Question 1: If the solution to probablistic regression is equivalent to non-probabilistic regression, does this mean that probabilistic regression models are equivalent to non-probabilistic models?

Question 2: We saw that MSE: 1. cannot be used alone to evaluate the “goodness” of a model 2. can be helpful to detect overfitting 3. may be unhelpful in detecting underfitting

What about the log-likelihood?

Question 3: How does one evaluate a probabilistic model?

Question 4: How do we choose hyperparameters of our probabilistic model?

  1. Validation
  2. Prior or Domain Knowledge
  3. Analytically or Algorithmically Optimizing an Objective Function: \[ \sigma^{\text{MLE}} = \mathrm{argmax}_\sigma\; \ell(\mathbf{w}^{\text{MLE}}, \sigma) = \mathrm{argmax}_\sigma\; \log\left[\prod_{n=1}^N p(y_n | \mathbf{x}_n, \mathbf{w}^{\text{MLE}}, \sigma)\right] \]

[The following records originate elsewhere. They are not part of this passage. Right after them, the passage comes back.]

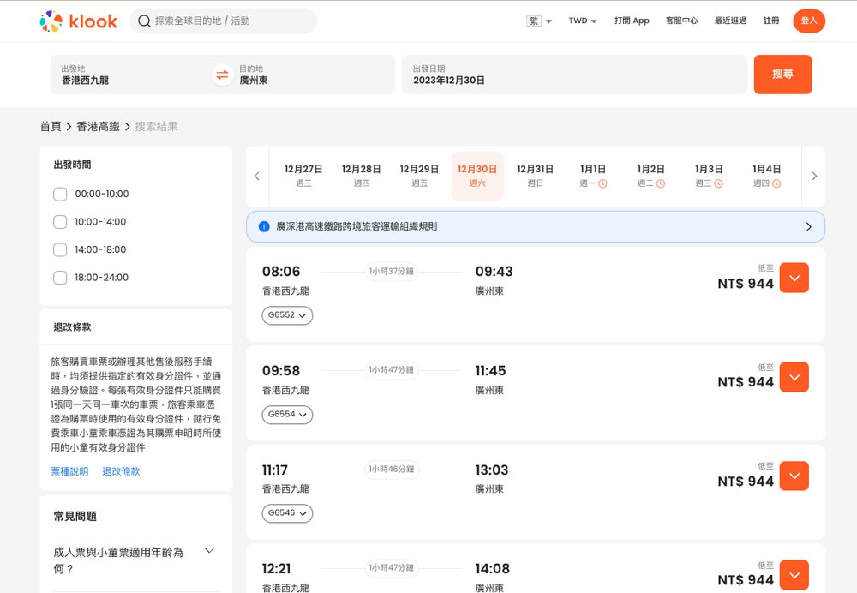Enable the 14:00-18:00 departure time filter
Image resolution: width=857 pixels, height=593 pixels.
(60, 249)
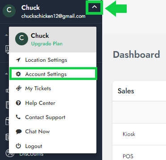Open My Tickets from the dropdown
166x160 pixels.
tap(53, 88)
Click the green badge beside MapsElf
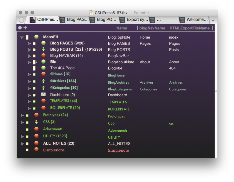This screenshot has height=182, width=234. [36, 37]
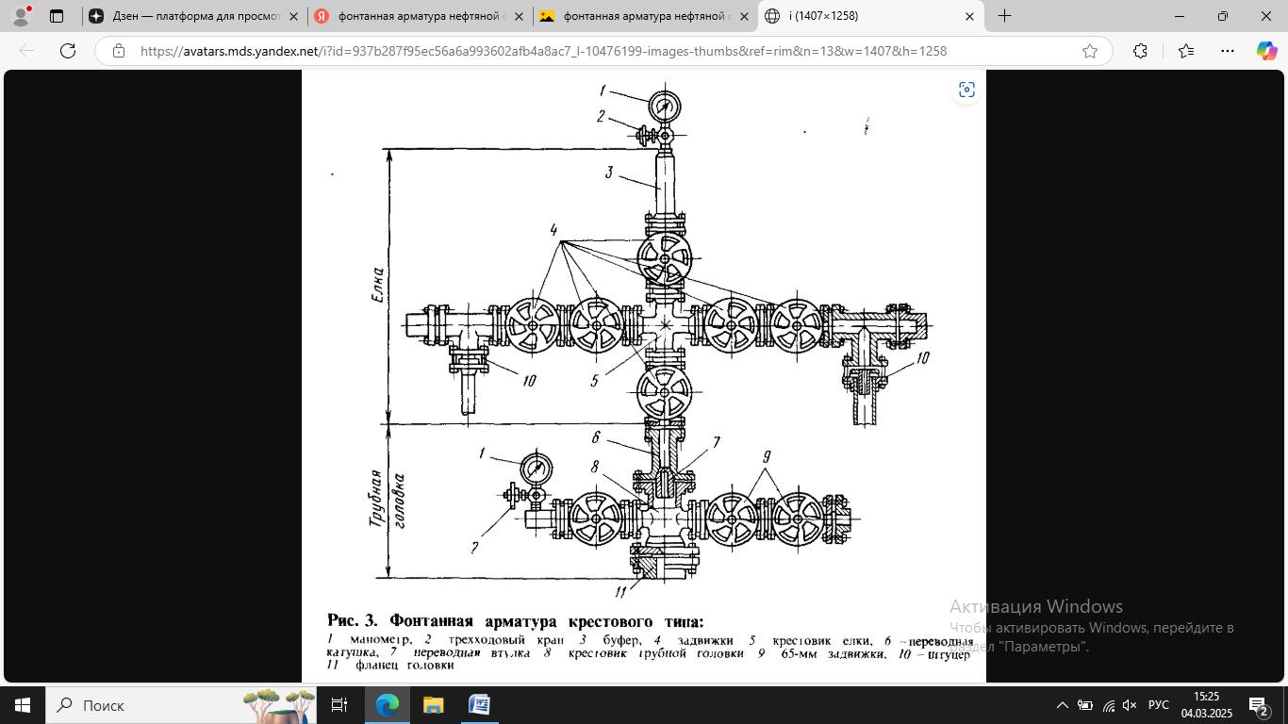
Task: Click the visual search icon on image
Action: (966, 90)
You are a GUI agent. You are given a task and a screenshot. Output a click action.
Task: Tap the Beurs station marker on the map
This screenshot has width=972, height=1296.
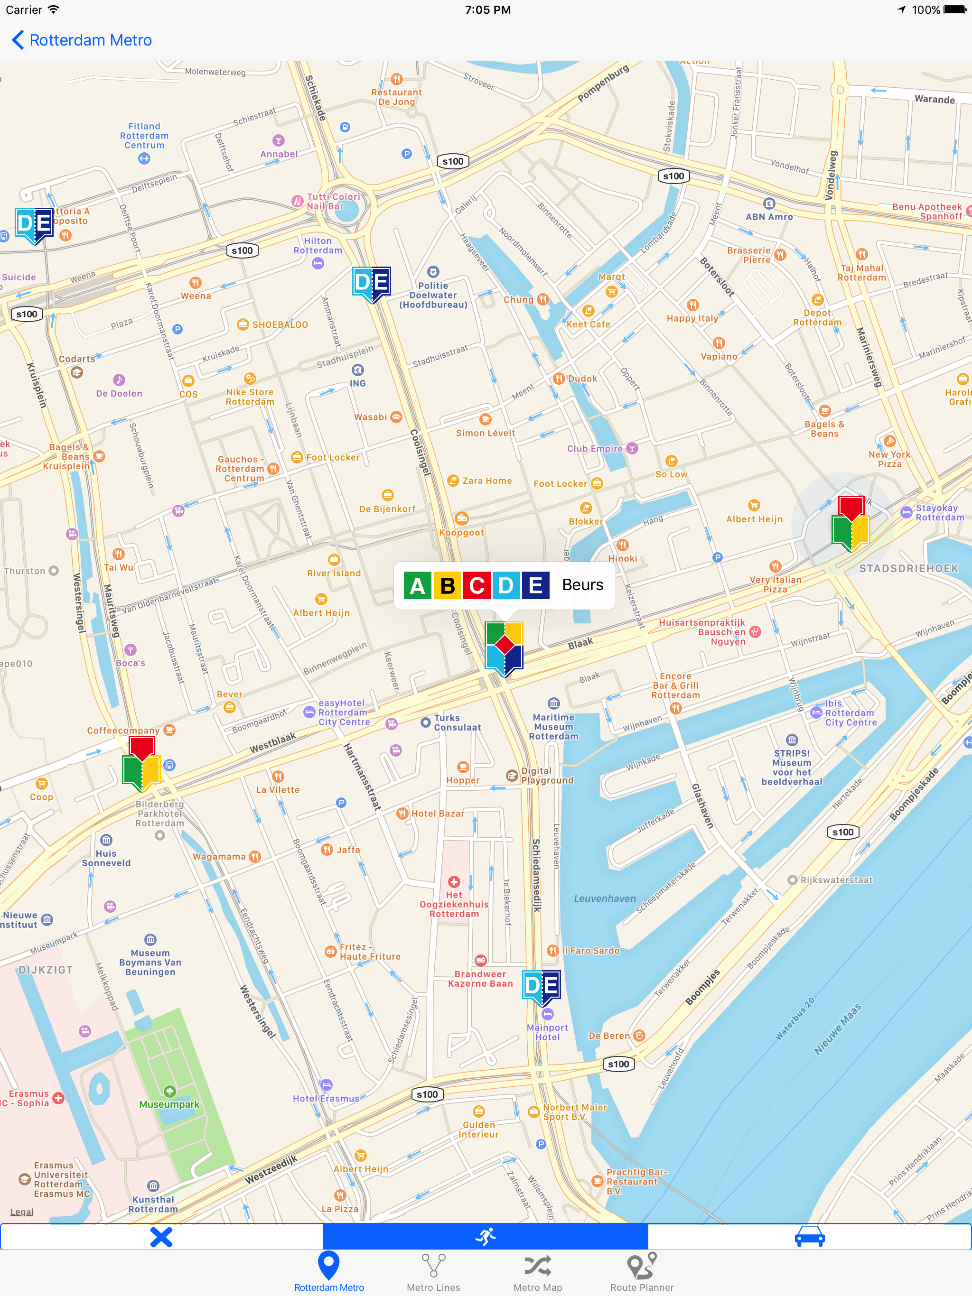click(504, 647)
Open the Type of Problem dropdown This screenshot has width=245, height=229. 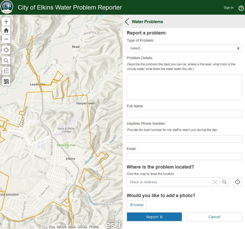tap(184, 48)
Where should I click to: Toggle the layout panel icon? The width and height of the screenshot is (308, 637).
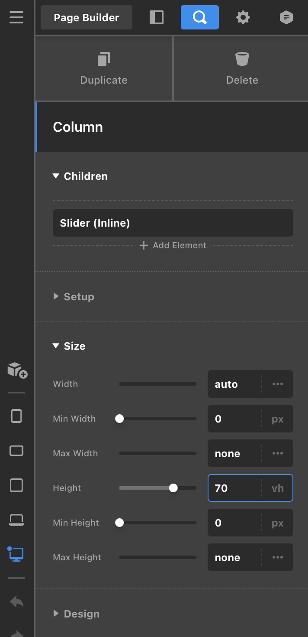pos(157,17)
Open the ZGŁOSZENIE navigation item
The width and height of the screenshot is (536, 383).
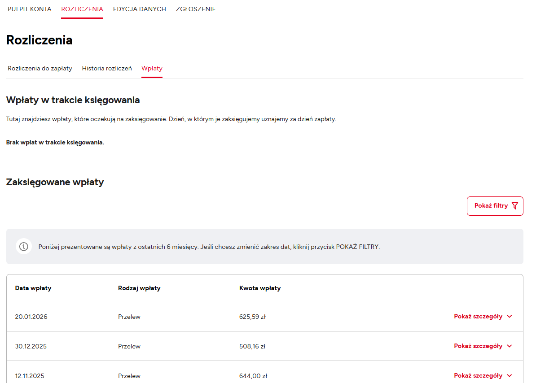click(x=196, y=9)
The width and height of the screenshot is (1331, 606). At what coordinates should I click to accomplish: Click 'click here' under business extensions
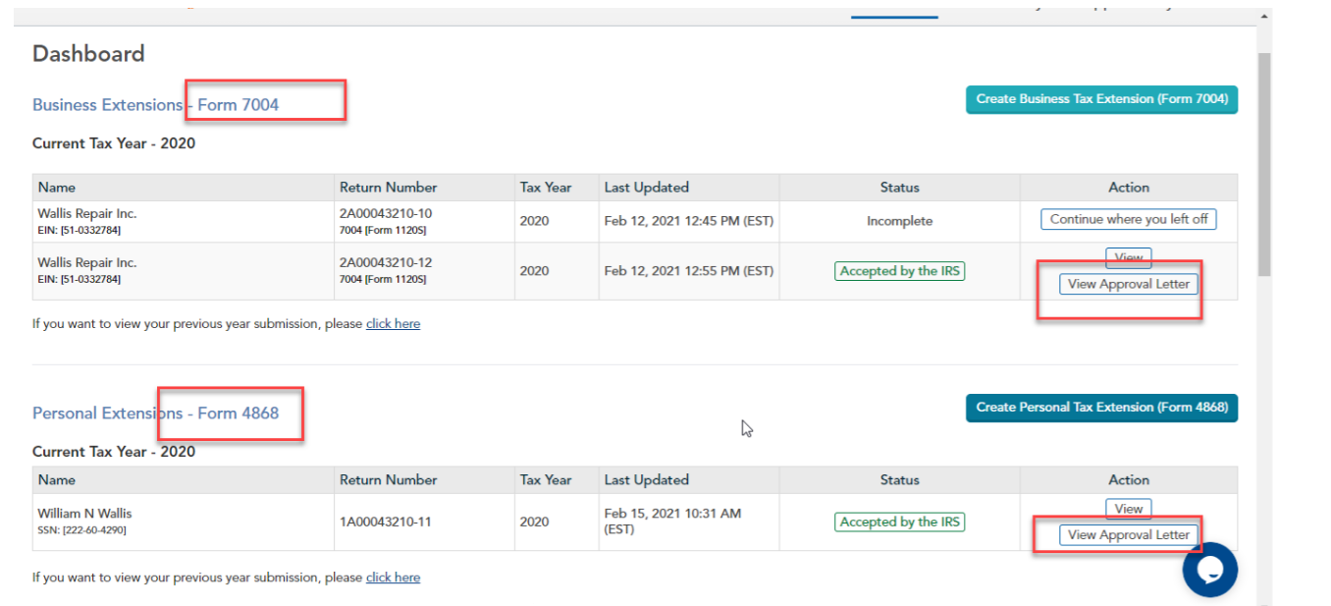393,323
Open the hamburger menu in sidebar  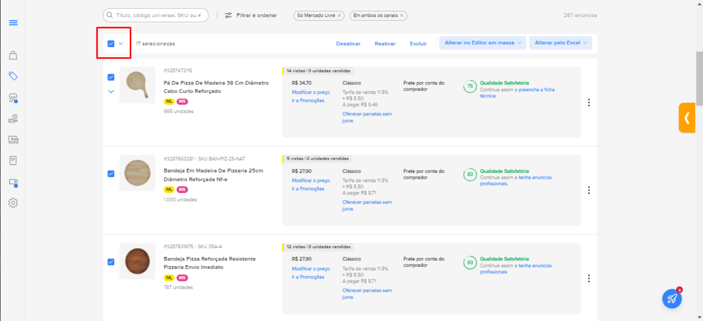13,22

4.3 The Cube: A Model Comparison Paradigm

4.3.0.1 I. Axis: Probabilistic vs Non-probabilistic

Model Definition Pro Con
Probabilistic Specifying a distribution for the data (and potentially the model), explicitly defining the source and type of noise When model is “wrong”, we have more assumptions we can interrogate and change in order to improve the model We need to make more choices (e.g. assuming a distribution for the noise); more choices means more chances to be wrong
Non-Probabilistic Specify a functional form for the data; does not explicitly define sources and types of data randomness We make less assumptions about the data (which may be wrong); not all useful objective functions (e.g. human personal preference) can be easily given a probabilistic interpretation When the “model” is wrong, we have less assumptions to attribute the problem and hence fewer obvious ways to fix the model

Probabilistic: regression by specifying likelihood

Non-probabilistic: regression by minimizing MSE, KNN, kernel regression (for now), regression trees (for now)

Question: When is it better to use probabilistic regression, when is it better to use non-probabilistic regression?

4.3.0.2 II. Axis: Parametric vs Non-Parametric

Model Definition Pro Con
Parametric Assumes a fixed, finite functional form \(f(\mathbf{x})\) for regressor Once the parameters of the functional form is learnt, only the parameters needs to be saved Need to guess the right functional form for the regressor
Non-Parametric Functional form is implicit and can adapt to observed data No need to specify an explicit functional form Typically, the training data needs to be saved for every prediction

Parametric: linear, polynomial, arbitrary basis regression (probabilistic and non-probabilistic); regression trees

Non-Parametric: KNN, kernel regression

Question: When is it better to use parametric regression, when is it better to use non-parametric regression?

4.3.0.3 III. Axis: Ease of Interpretation

Model Example Potential Pro Potential Con
Simple Models Models that can be easily inspected in its entirety, models whose decision process can be easily described Through interpretation these models can provide scientific insight, be validated by humans, encourage user trust Simple models may be, though are not necessarily, lacking in capacity to capture complex trends in data
Complex Models Models with too many parameters, complex non-linear transformation of data, or whose decision process is lengthy Complex models often have the capacity to capture very interesting trends in the data Complex models may be, though are not necessarily, more difficult to interpret, explain, validate and trust

Model Interpretation: interpretability isn’t a binary label, every model can be “interpreted” in some way: - linear regression: looking at regression weights - arbitrary basis regression (including neural networks): looking at regression weights and the features \(\phi(\mathbf{x})\) - probabilistic regression: looking at regression weights and the noise distribution - regression tree: printing out the tree as a sequence of branching decisions - KNN: looking at the \(k\) nearest neighbors - kernel regression: interpreting the kernel \(k\) as a measure of similarity between two inputs \(\mathbf{x}\) and \(\mathbf{x}'\)

Question: When do we need interpretable models, when does interpretability not matter? Who needs interpretable models? What does interpretable mean?